We may justly conclude that the scenery of such a world must be inconceivably beautiful, grand of itself, but, in a pcculiar sense, fair to the soul, by reason of its purified vision, and that it is characterized by infinite diversity; so that there will be no weariness in the gaze, though it be prolonged through ages that are eternal. We shall then be living under a different economy from that we know now. There must be an entire change, it is very evident. If there be a material. heaven and a material economy, the governing laws must indeed be different, at least so far as to prevent accident and dis-harmony. Now, with our present organization, the elements are oftentimes hostile to man; but there it is expressly declared that "nothing shall hurt nor destroy in all the holy mountain; " that there shall be no more sea," or sun, and yet all shall be very fresh and very bright. Says one, in speaking of the endless variety of scenery in the heavenly place, "How this can be without those changes which now are inseparable from decay, we are unable to conceive. If there be no decay, how can there be a renewal of vegetation? And if no renewal of vegetation, apparently there can be no succession of the seasons. And as our present enjoyment, and even our life itself, are completely formed upon the succession of the seasons, it becomes entirely plain that there must be a change so radical and so entire as to baffle all attempts to grasp the actual future."

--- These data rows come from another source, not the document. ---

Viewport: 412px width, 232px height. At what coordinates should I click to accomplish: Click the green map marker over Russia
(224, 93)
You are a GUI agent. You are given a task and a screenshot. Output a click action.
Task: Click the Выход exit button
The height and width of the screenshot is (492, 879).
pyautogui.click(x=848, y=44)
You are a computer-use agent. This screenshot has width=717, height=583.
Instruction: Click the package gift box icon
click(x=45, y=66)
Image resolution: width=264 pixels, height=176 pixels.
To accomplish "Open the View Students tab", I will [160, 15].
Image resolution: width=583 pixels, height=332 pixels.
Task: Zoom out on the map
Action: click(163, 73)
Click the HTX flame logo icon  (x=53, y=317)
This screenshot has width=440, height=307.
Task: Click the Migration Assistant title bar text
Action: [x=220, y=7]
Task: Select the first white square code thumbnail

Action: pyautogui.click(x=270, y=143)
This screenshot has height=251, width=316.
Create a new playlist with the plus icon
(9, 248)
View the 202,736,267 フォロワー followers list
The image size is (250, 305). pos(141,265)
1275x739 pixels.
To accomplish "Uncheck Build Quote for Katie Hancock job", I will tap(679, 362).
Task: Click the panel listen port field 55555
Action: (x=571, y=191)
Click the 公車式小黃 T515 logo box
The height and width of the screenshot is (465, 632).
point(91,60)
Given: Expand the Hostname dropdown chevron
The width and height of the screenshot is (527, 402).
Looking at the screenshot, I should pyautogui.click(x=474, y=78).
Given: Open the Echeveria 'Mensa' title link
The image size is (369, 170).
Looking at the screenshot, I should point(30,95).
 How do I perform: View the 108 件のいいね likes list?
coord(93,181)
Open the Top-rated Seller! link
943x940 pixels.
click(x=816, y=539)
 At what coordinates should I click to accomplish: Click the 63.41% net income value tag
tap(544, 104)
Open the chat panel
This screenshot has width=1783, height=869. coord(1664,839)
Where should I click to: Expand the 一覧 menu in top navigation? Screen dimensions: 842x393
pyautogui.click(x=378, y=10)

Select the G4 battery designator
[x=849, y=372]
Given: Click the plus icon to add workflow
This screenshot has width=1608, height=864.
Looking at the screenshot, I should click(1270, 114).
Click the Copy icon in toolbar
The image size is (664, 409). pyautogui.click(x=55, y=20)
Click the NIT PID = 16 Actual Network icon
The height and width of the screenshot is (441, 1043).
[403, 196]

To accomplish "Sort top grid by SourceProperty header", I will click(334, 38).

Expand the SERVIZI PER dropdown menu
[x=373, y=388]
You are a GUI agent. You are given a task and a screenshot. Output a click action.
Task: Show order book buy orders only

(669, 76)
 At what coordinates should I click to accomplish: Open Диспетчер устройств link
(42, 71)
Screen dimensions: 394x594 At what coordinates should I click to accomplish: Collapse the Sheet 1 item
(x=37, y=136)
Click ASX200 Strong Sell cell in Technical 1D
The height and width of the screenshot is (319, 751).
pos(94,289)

Doubtless this is so. Heaven transcends all imagination. Whatever it be, it is God's creation, and as far as God exceeds our poor comprehension, so far does the prepared place exceed our highest thought. We have enough to establish a perfect conviction of its reality. This unquestionable design is revealed in the gorgeous description of John, when the appeal is made to everything that is within us which responds to the love of "form, color, order, and architecture."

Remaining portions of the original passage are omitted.